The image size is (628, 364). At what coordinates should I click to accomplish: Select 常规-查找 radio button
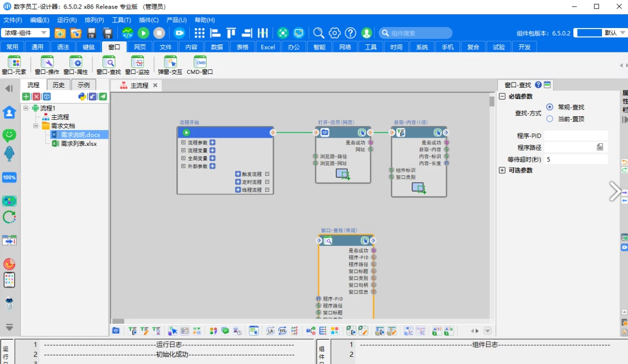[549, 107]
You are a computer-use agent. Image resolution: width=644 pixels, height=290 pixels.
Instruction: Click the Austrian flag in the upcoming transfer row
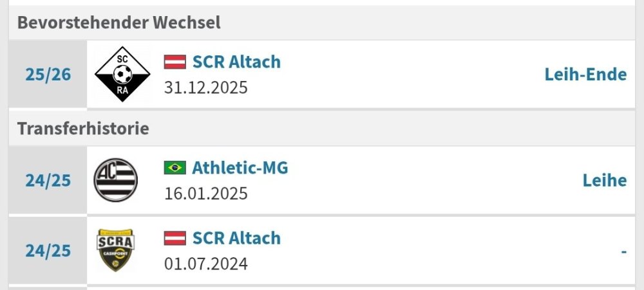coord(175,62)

--

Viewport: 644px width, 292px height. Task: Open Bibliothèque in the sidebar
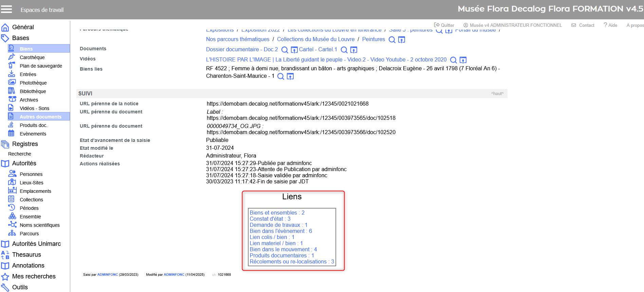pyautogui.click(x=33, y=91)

** Task details **
Your copy should hold the lines from the one with "The image size" up to and including the one with "You are a computer-use", exactly as in the data above, and no pictures.

** Written reply **
The image size is (628, 364). At what coordinates should I click to accomplish: Select 常规-查找 radio button
[549, 107]
You are a computer-use agent. Image resolution: width=644 pixels, height=290 pixels.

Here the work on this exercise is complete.